Once a medical device is registered with ANVISA in Brazil, the company may need to make some changes after the product is marketed. Changes may involve product design, manufacturing, labeling, packaging, quality management systems, etc. Before making any changes, companies need to understand and comply with Anvisa's change management regulations to ensure the safety, effectiveness and compliance of the product.
The following are the main aspects of change management for the registration of medical devices ANVISA:
1.Change Definition:Any changes that may affect the safety, effectiveness, performance, or specifications of a product after registration with Anvisa should be defined and classified. Changes can be substantial, such as changes to the product design, or minor changes, such as changes to labeling or packaging. Companies need to have a clear understanding of which changes fall within the scope of what must be reported to Anvisa.
2.Change Classification:Depending on the nature of the change, Anvisa divides it into three categories: Class I (low-risk change), Class II (medium-risk change) and Class III (high-risk change). Class I changes may only require internal records, while Class II and Class III changes usually require advance notice or approval from Anvisa. Companies need to be aware of the specific regulations and requirements for different categories of changes.
3.Internal Records:For some minor or low-risk changes, Anvisa may require the company to keep internal records without prior notice or approval. These records need to include a description of the change, the rationale, the date of implementation, and any verification or test results related to the change. The purpose of internal records is to ensure that the company is able to provide a history of changes when needed.

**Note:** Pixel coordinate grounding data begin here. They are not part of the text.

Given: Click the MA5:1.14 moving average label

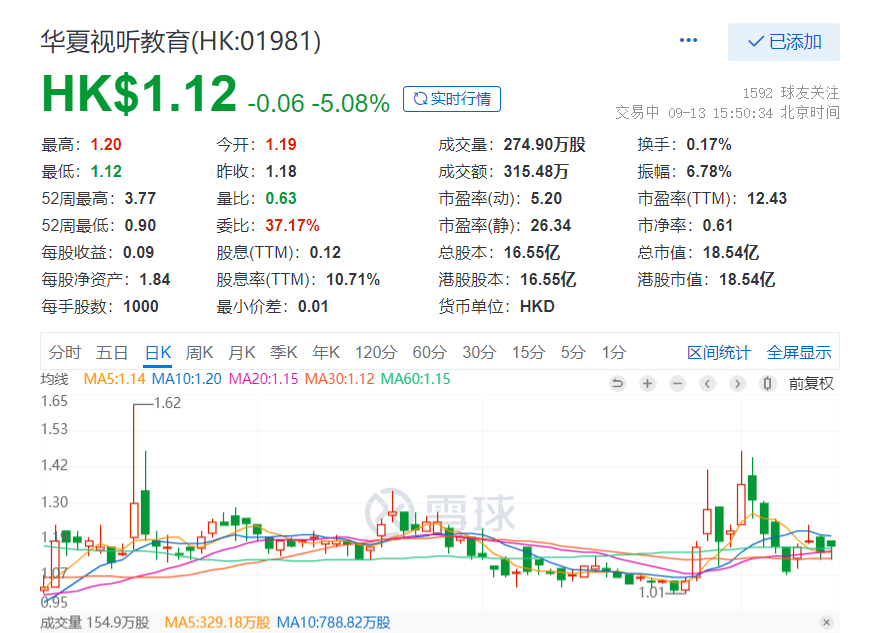Looking at the screenshot, I should pyautogui.click(x=114, y=379).
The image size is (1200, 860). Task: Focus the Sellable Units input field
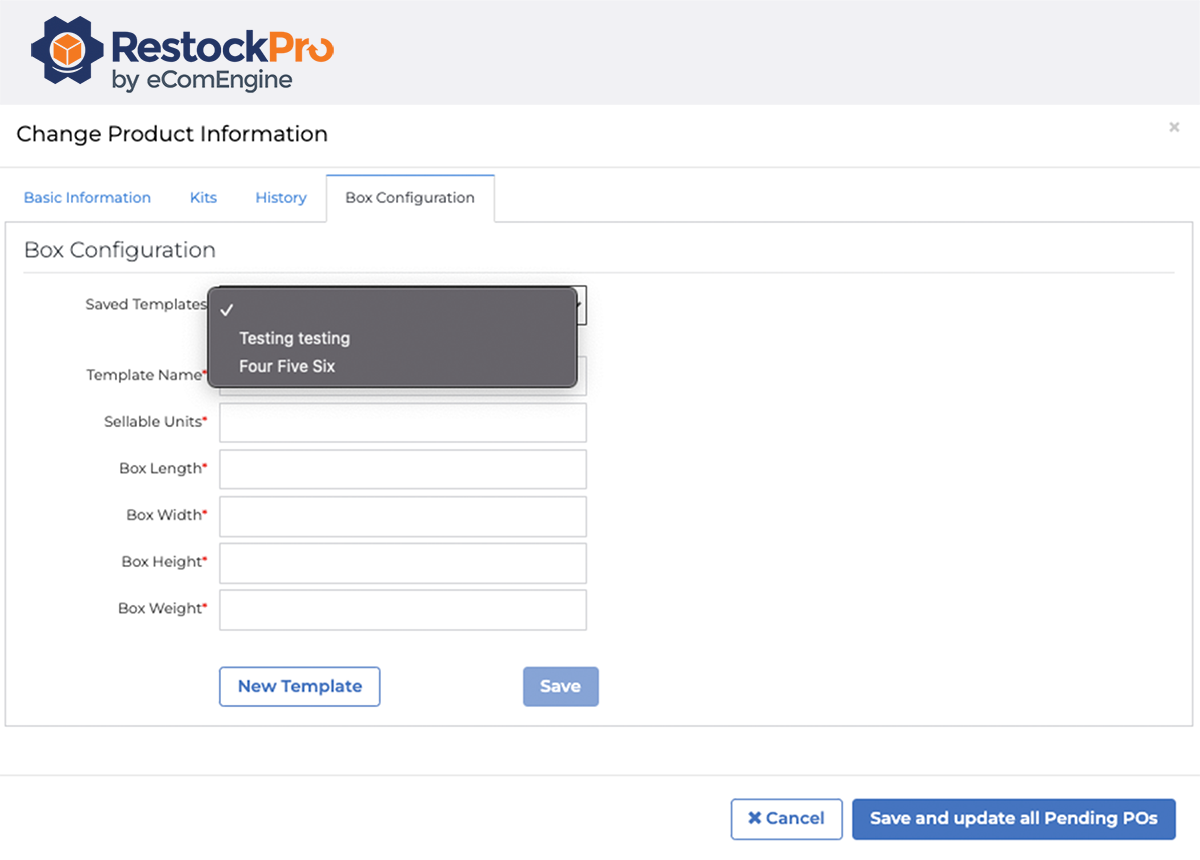(403, 422)
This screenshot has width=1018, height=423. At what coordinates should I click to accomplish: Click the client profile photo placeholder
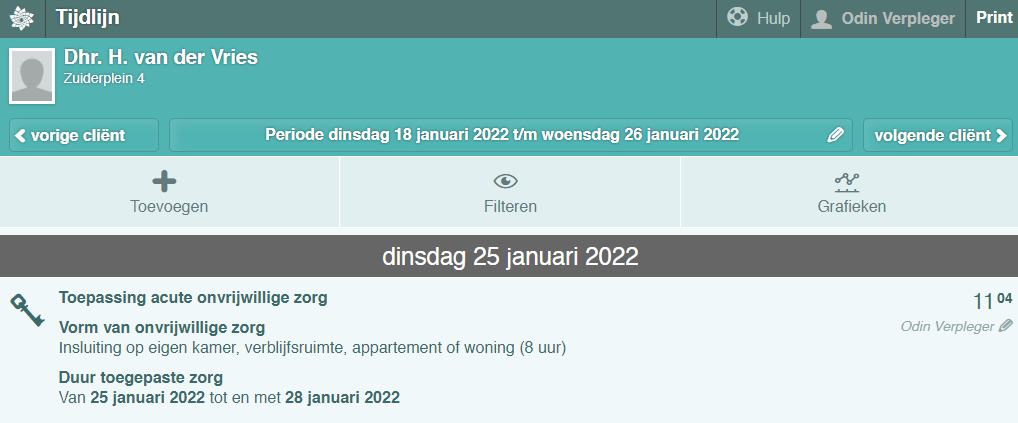click(32, 75)
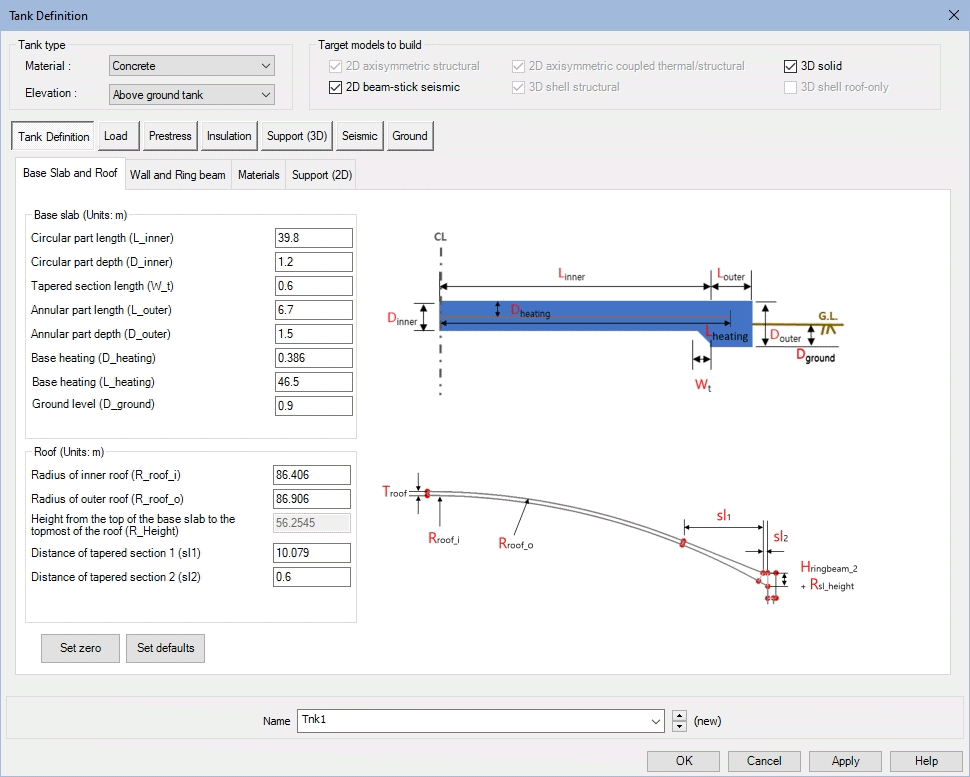Click the Set defaults button
This screenshot has width=970, height=777.
165,648
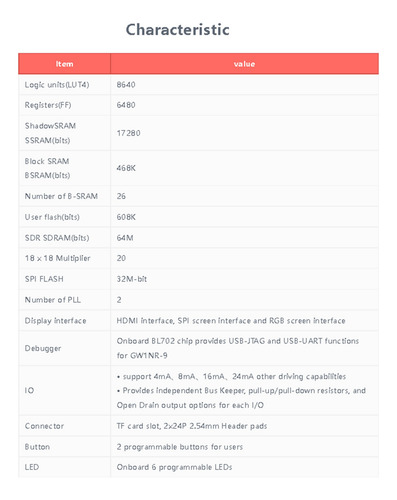Viewport: 397px width, 500px height.
Task: Click the User flash(bits) label
Action: (x=52, y=217)
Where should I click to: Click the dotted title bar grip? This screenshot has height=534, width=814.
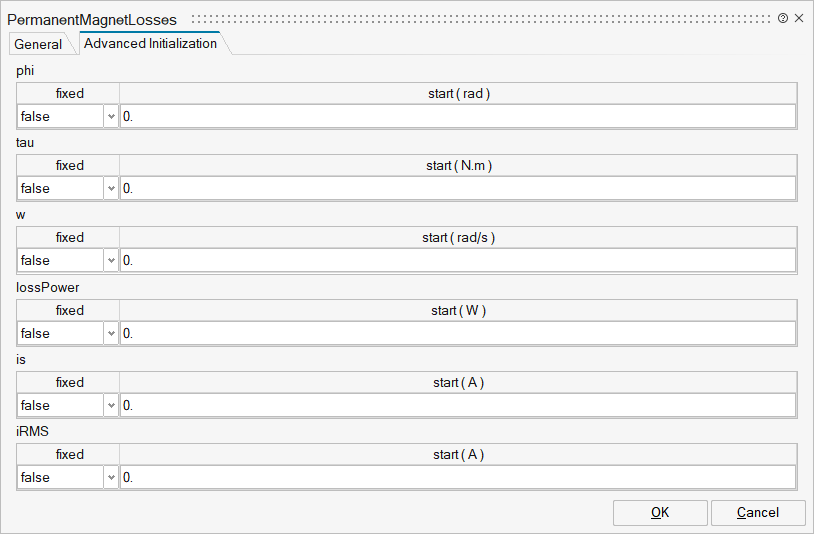tap(480, 19)
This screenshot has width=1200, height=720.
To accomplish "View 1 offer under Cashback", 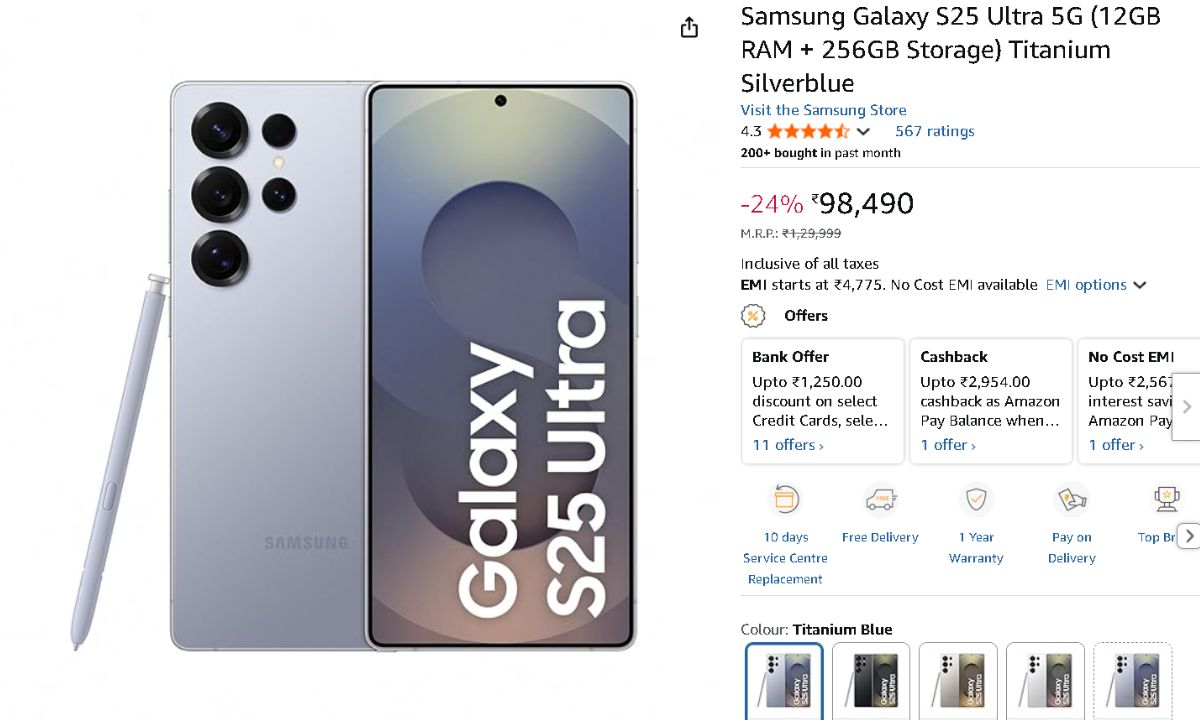I will (948, 445).

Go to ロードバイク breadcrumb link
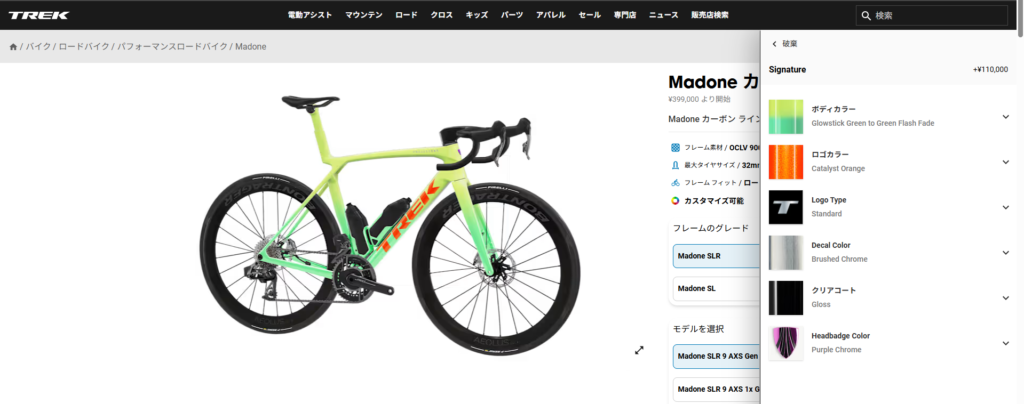(85, 47)
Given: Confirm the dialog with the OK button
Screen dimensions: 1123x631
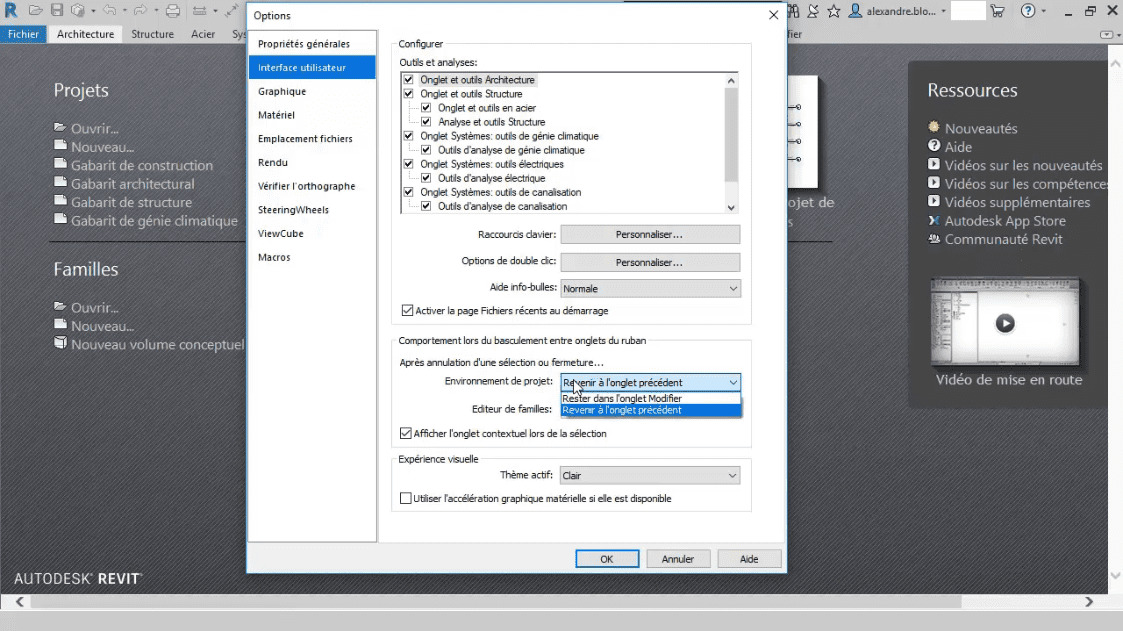Looking at the screenshot, I should [x=606, y=559].
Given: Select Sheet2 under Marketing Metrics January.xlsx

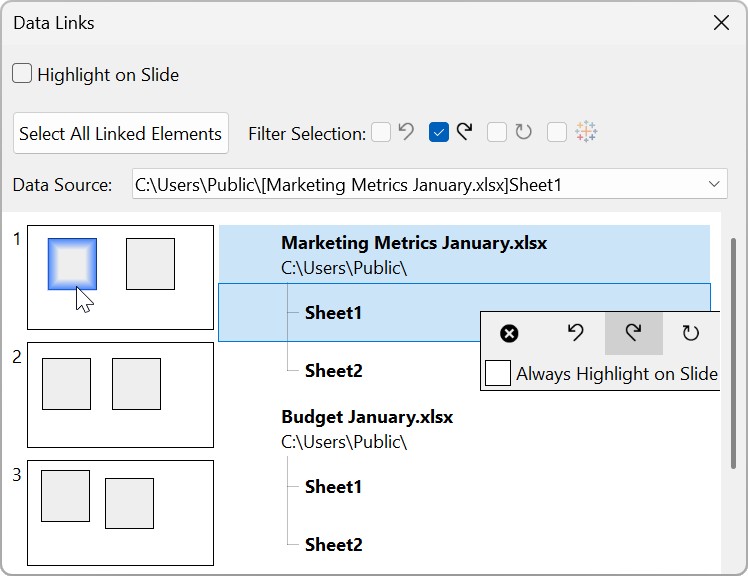Looking at the screenshot, I should pos(333,371).
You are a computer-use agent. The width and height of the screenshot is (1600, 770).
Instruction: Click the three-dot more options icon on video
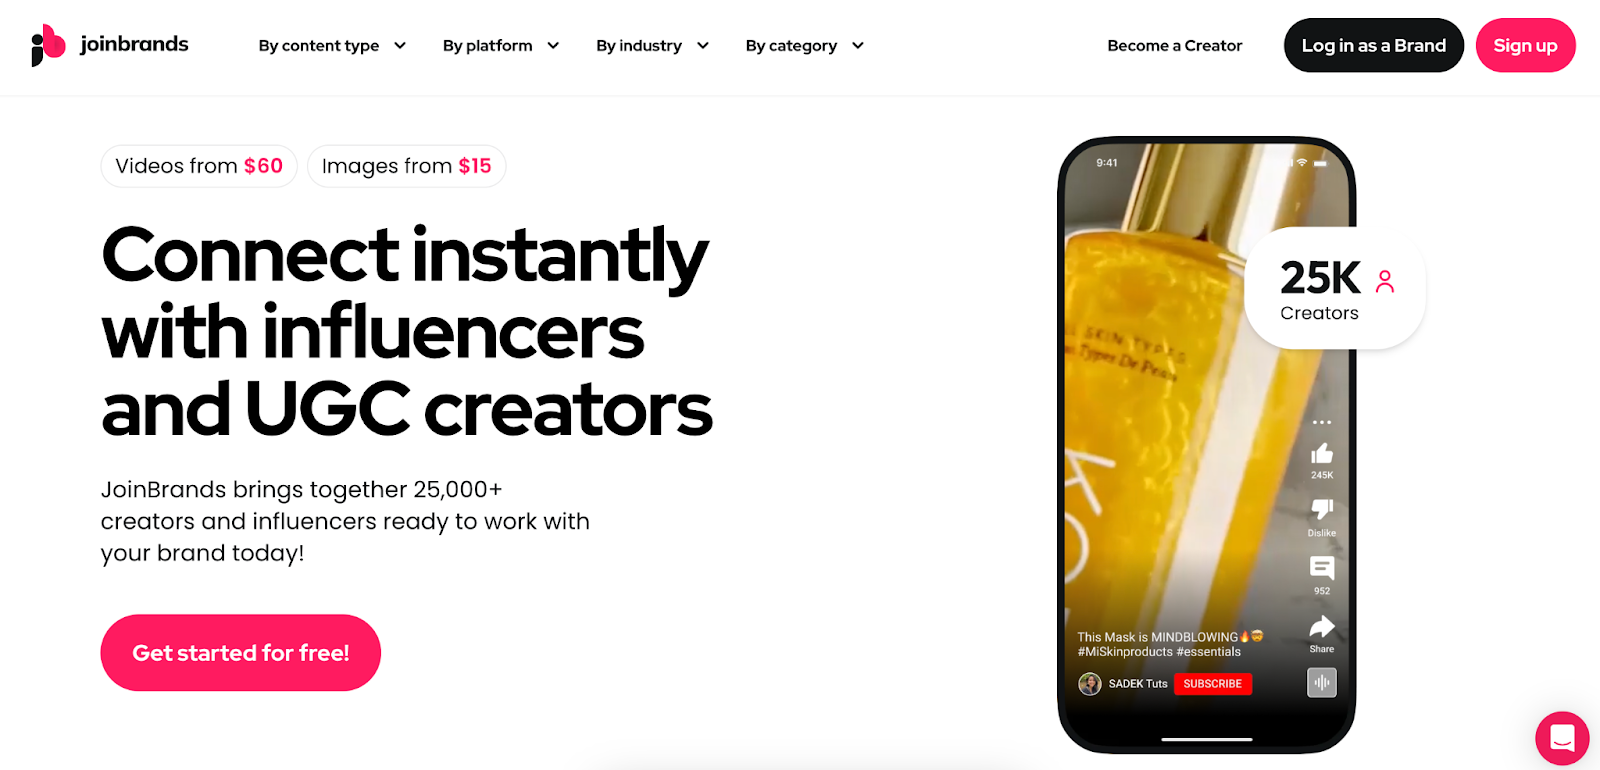point(1322,423)
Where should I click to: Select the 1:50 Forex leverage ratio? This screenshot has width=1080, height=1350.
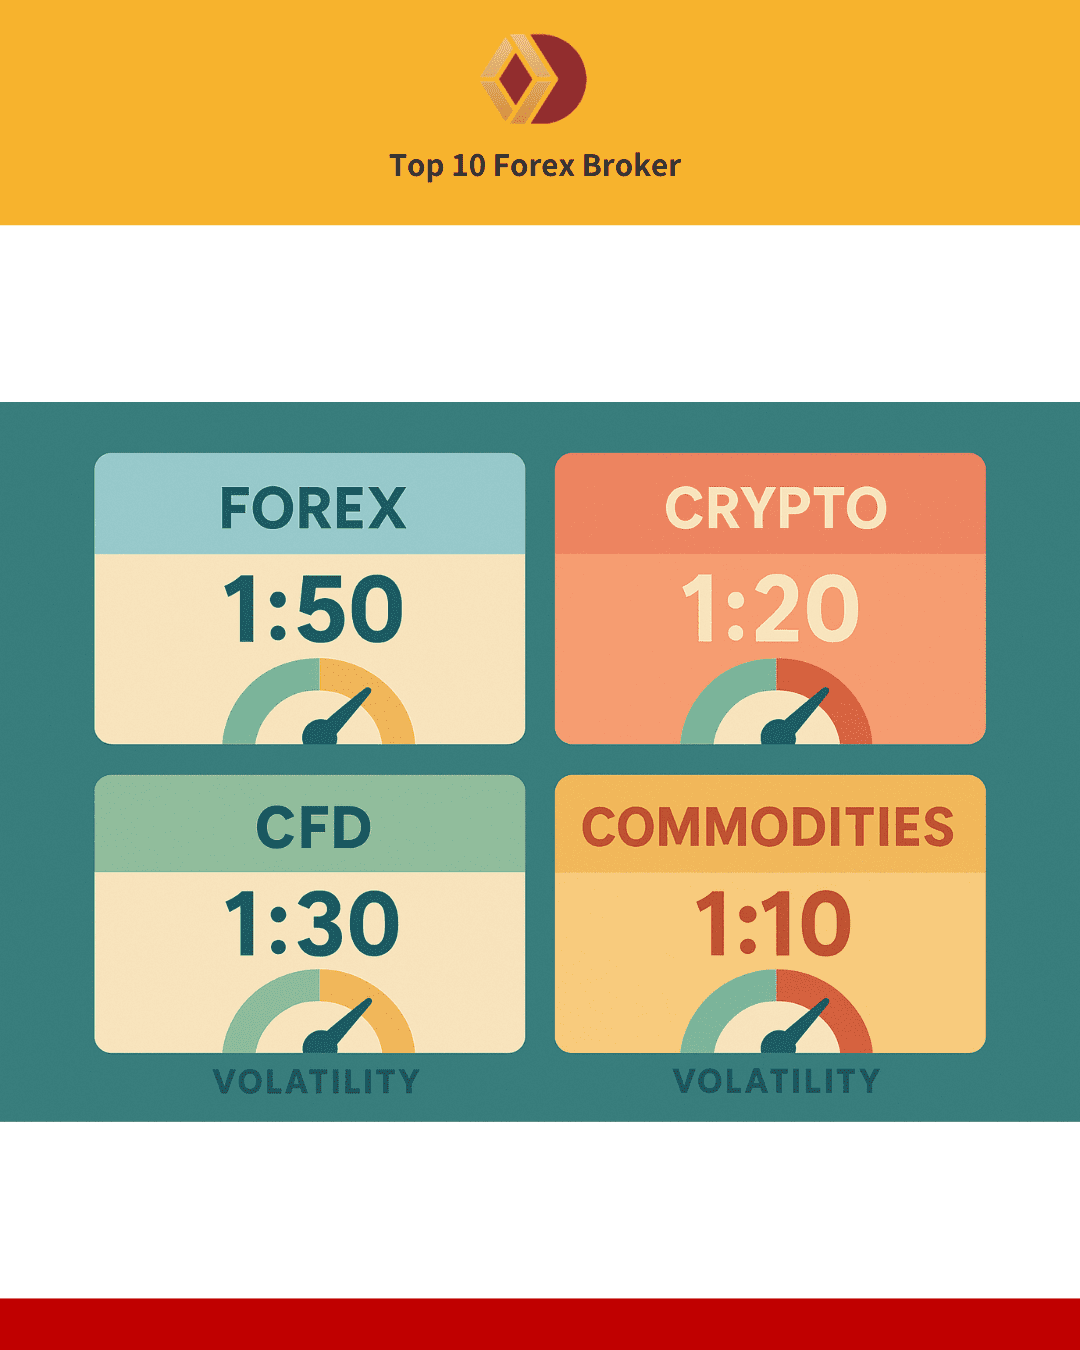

4.Advance notice:For medium risk changes (Class II), companies are generally required to notify Anvisa in advance. The length of advance notice depends on the nature of the change and is usually 30 to 60 days. Advance notification includes a detailed description of the change, the rationale, the planned implementation date, and the actions the company has taken to ensure that the impact of the change on the product is minimized.
5.Change Request:For high-risk changes (Class III), companies are required to submit a change request to Anvisa and wait for approval from Anvisa. The change request needs to include a detailed description of the change, rationale, implementation plan, risk assessment, and possible verification or test results. Anvisa will review the change request and approve or reject the change once the requirements are met.
6.Risk Assessment:Whether it's internal records, advance notice, or change requests, companies need to conduct a risk assessment. A risk assessment will help companies identify the potential impact that changes may have on the safety and effectiveness of a product. This helps companies take appropriate measures to mitigate risks and ensure the continued safety and effectiveness of their products.
7.Communication with anvisa:During the change management process, companies need to maintain active communication with Anvisa. This may include responding to questions from anvisa, providing additional information or explaining the reasons for the change. Proactive communication helps build transparency and ensures a good working relationship between the company and Anvisa.
8.Report after completing the changes:Once a change has been implemented, companies are usually required to submit a change completion report to Anvisa. This report needs to include information such as a description of the change, the date of implementation, and the results of validation or testing. This helps demonstrate that the company executed the changes as planned and that the safety and effectiveness of the product is maintained.
Overall, change management after the registration of medical devices with ANVISA is a critical step in ensuring the continued compliance of the product. Companies are required to strictly comply with Anvisa's regulations and report and approve changes in a timely manner to ensure that the products continue to be sold legally in the market.